PROJECT SUMMARY/ABSTRACT
Regulation of ion transport across the epithelium is vital to the health and function of the airways. Active
and passive ion and water movement is responsible for maintaining a periciliary fluid layer through which cilia
can move mucus and protect the airways against particles, irritants, and pathogens. While there is clear
evidence of disease caused by specific ion channel mutations (CFTR) as well acquired ion channel dysfunction
during/contributing to disease severity (COPD, asthma), the contribution of individual cell types of the
pulmonary epithelium to ion transport maintenance is poorly understood.
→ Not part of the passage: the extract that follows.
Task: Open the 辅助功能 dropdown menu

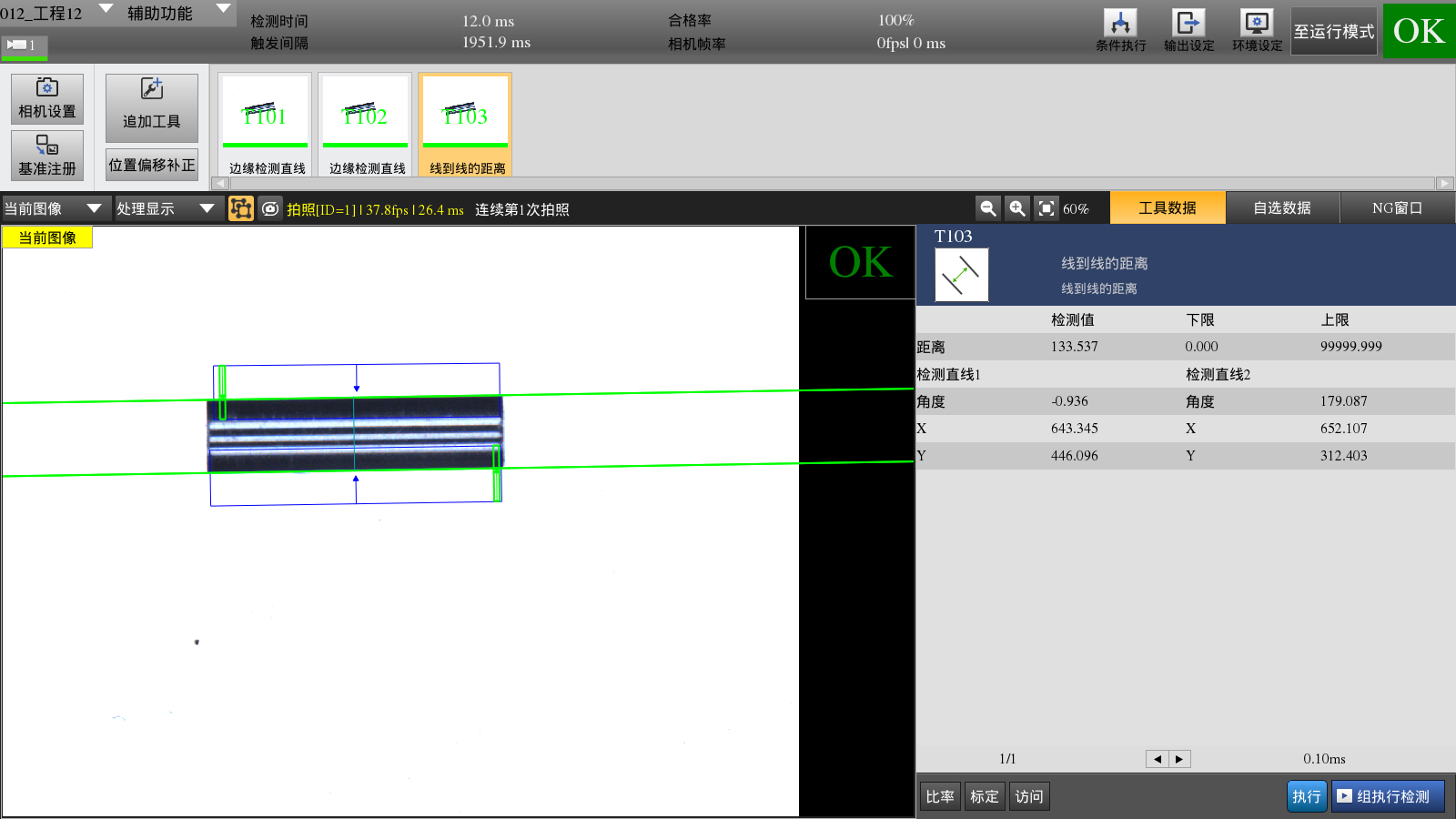Action: coord(177,13)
Our experimental evidence
demonstrates that alterations in the frequencies of pulmonary ionocytes and neuroendocrine cells in airway
epithelial cultures result in dramatic differences in ion transport properties. Altogether, these cell types, along
with tuft-like cells, comprise about 0.8% of the total cell numbers in the human tracheal epithelium. Pulmonary
ionocytes are a newly identified cell type in the airways with extremely high expression of many ion channels
with vital functions in the respiratory tract. The dramatic impact of ionocytes and pulmonary neuroendocrine
cells on the ion transport properties of human airway cultures despite their rare frequencies led to our
hypothesis that these cell types are highly involved in the regulation and maintenance of ion transport balance
across the entire epithelium and are able to impact ion transport functions in other cell types through
intercellular communication. By utilizing novel murine models and applying innovative techniques to primary
murine and human airway epithelial cells, the research outlined in this proposal will define the contribution of
these rare cell types to the overall ion transport functions of the airway epithelium and will also define the role
of CFTR in these cells. We will thereby fully characterize the significance of pulmonary ionocytes and
neuroendocrine cells to ion transport-mediated airway surface liquid regulation and identify potential cell and
ion channel targets for therapeutic treatment of common airway diseases.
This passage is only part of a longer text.